M. Duruy s’est préoccupé de ce danger. Il a l’intention, pour l’éviter, de permettre à quelques élèves de l’École normale chez qui on aura reconnu de véritables vocations scientifiques de prolonger d’un an ou de deux leur séjour à Paris. Les historiens compléteraient leur instruction à l’École des chartes, les littérateurs et les philosophes suivraient des cours de la Sorbonne et du collège de France, ou même on les enverrait dans quelque université étrangère. C’est une excellente mesure[1], mais elle n’est pas suffisante. Elle ne profite qu’à quelques élèves ; elle fait de la science une exception, et il faut autant que possible qu’elle devienne la règle générale. Je ne me dissimule pas qu’il n’est pas facile d’y arriver. Ce qui rend le problème fort délicat, c’est que le temps est très rempli à l’École normale, qu’on n’y peut pas introduire des études nouvelles sans en supprimer d’autres, et qu’il serait dangereux d’abolir ou de réduire ces exercices littéraires qui ont produit de si heureux résultats.

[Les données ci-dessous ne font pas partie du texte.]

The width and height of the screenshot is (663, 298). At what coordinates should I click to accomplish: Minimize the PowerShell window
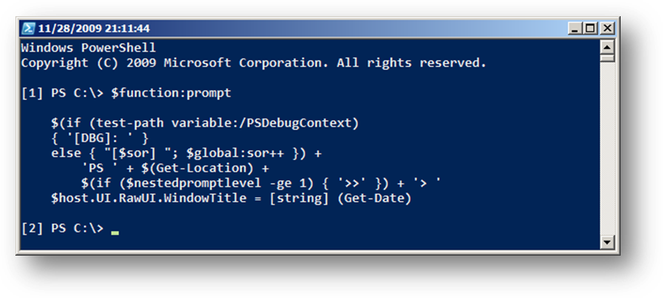click(x=575, y=28)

Après y avoir bien réfléchi, il me semble que c’est sur la première année que les réformes doivent porter, et qu’il n’y aurait pas trop d’inconvéniens à en changer le caractère. Elle est tout entière occupée par la préparation de la licence ès-lettres. On y refait les travaux des collèges, dissertations, thèmes grecs, vers latins ; ce n’est à tout prendre qu’une rhétorique supérieure. Elle est assurément utile, mais elle pourrait l’être bien davantage, employée autrement. Il faudrait donc que l’élève entrât licencié à l’école ou qu’on le dispensât de la licence. Délivré de cet examen dont la perspective l’effraie et dont la préparation l’absorbe pendant toute une année, il se livrerait à d’autres études auxquelles on a peine à comprendre qu’il reste étranger. Croirait-on par exemple qu’une partie seulement des élèves de lettres à l’École normale suit le cours de grammaire ? Les autres sont condamnés à l’ignorer toute leur vie, et les choses sont si singulièrement réglées qu’on regarde comme un privilège de ne pas l’apprendre, et qu’on ne l’enseigne qu’à ceux qui sont destinés aux classes inférieures des

  1. Cette mesure avait été déjà prise par M. Fortoul. Parmi les élèves de l’école qui en ont profité alors se trouve le jeune orientaliste qui professe avec tant de succès la grammaire comparée au Collège de France, M. Michel Bréal.